Doing a second mortgage strip off your home could save you a tremendous amount of money. So could stripping a third mortgage.
Two blog posts ago our topic was getting rid of judgment liens, which can be done under either Chapter 7 “straight bankruptcy” or Chapter 13 “adjustment of debts.” So if you have a judgment lien (or two) on your home’s title, that will not push you towards one Chapter or the other.
But stripping a second mortgage can only be done through Chapter 13. Because stripping a mortgage from your home’s title can save you so much money, it is often the major reason to file under Chapter 13 instead of Chapter 7.
The Benefit of Stripping Your Second and/or Third Mortgage
If you qualify to remove, or strip, a mortgage from your home’s title, you would not have to pay that mortgage’s monthly payments, would likely pay only a fraction of that mortgage, and get much closer to building equity in your home. Under the right conditions, you can get rid of the debt you owe on a second or other junior mortgage, and get rid of the lien on your home’s title securing that debt.
You can do this by filing a Chapter 13 case if the value of the home is less than the amount owed on the your first mortgage plus any other liens that are ahead of the mortgage being stripped (such as for property taxes or a homeowners’ association).
Usually in bankruptcy a lender’s rights to its collateral are respected and protected. For example, if you want to keep your vehicle you have to pay the lienholder. So it’s both unusual and very beneficial to you to be able to get rid of a junior mortgage debt as well as its mortgage lien on your home.
Stop Monthly Payments
If you file a Chapter 13 to strip your second or third mortgage you immediately no longer have to make the monthly payments on that mortgage. And if you were behind on those mortgage payments, you do not have to catch up on those payments.

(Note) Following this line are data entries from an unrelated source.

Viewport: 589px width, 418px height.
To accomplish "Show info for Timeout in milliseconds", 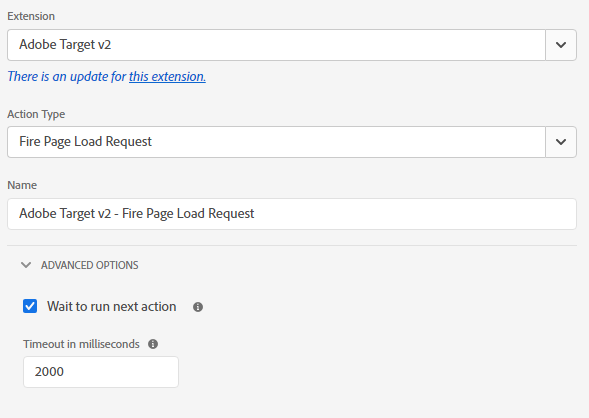I will click(x=153, y=344).
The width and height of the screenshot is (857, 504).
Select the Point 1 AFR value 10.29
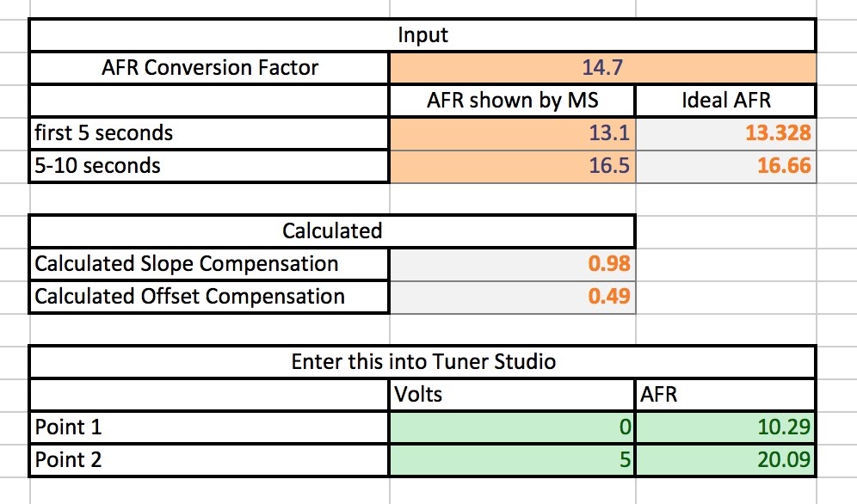coord(724,427)
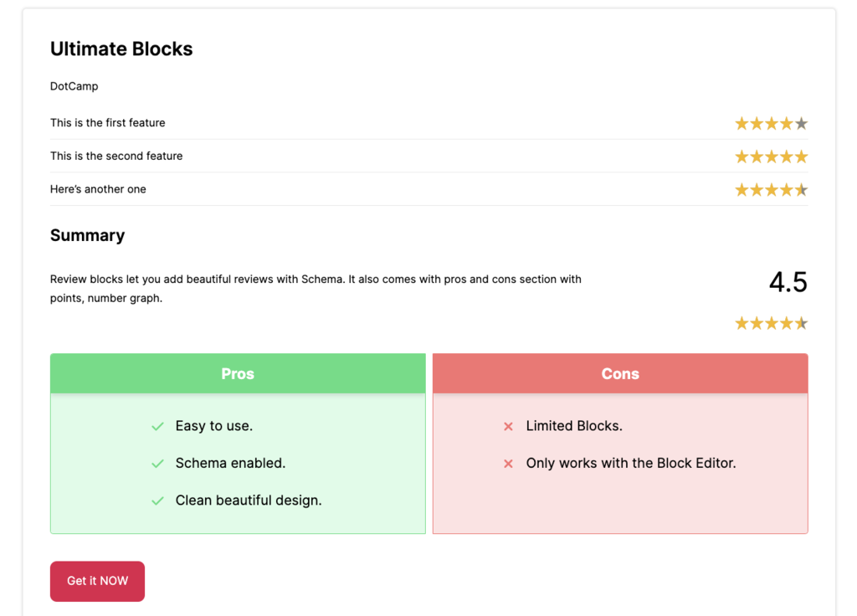Click the 'Easy to use.' pros item

tap(213, 426)
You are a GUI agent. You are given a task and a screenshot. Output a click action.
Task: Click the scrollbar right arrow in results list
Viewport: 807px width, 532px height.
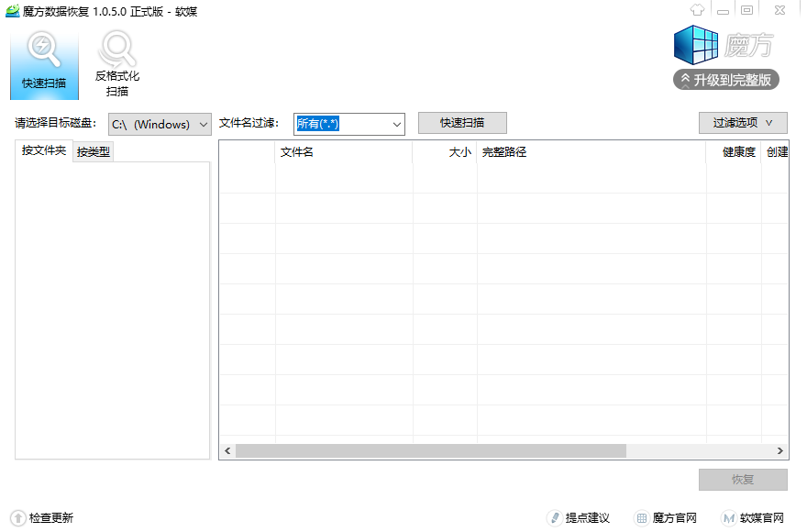tap(780, 451)
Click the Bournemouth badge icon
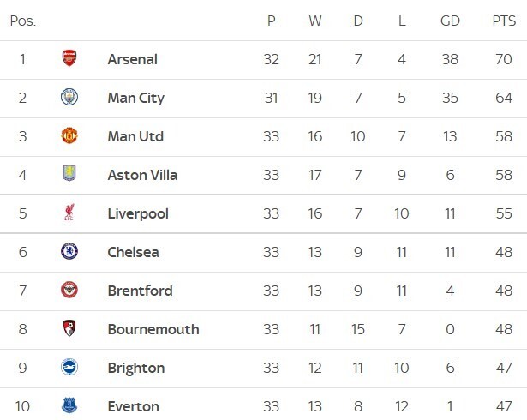The height and width of the screenshot is (420, 527). (x=69, y=329)
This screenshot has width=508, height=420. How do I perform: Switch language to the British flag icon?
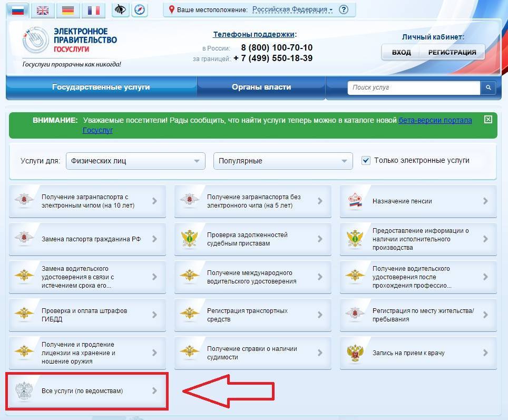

Improve Your Equity Position in Your Home
If you can get strip a second or third mortgage doing so can bring you much closer to creating equity in your home.
An example will show you how this works. If you had a home worth $200,000, with a first mortgage of $210,000 and a second mortgage of $30,000, you could likely strip that second mortgage through Chapter 13. Instead of having a negative equity of $40,000 ($10,000 from the first mortgage plus $30,000 from the second), after the lien strip the negative equity would be only $10,000, bringing the home much closer to building equity through future increases in the value of the home.
What Happens to the Debt Owed on the Stripped Mortgage?
Chapter 13 allows you to treat the debt being stripped of its mortgage like a “general unsecured” debt. Those are debts with no lien on anything you own, which are paid only as much as your budget enables you to pay during the life of your 3-to-5-year Chapter 13 case, which is often not very much.
That’s because you are allowed, indeed required, to pay your secured debts and “priority” debts ahead of the “general unsecured” ones. Secured debts include vehicle loans and first mortgage arrearage. “Priority” debts include, for example, income taxes that are not old enough to be discharged (written off), any child and spousal support that you’re behind on, and other legally important debts.
As a result the debt on your mortgage that’s being stripped is usually paid only a few pennies on the dollar, and sometimes nothing at all.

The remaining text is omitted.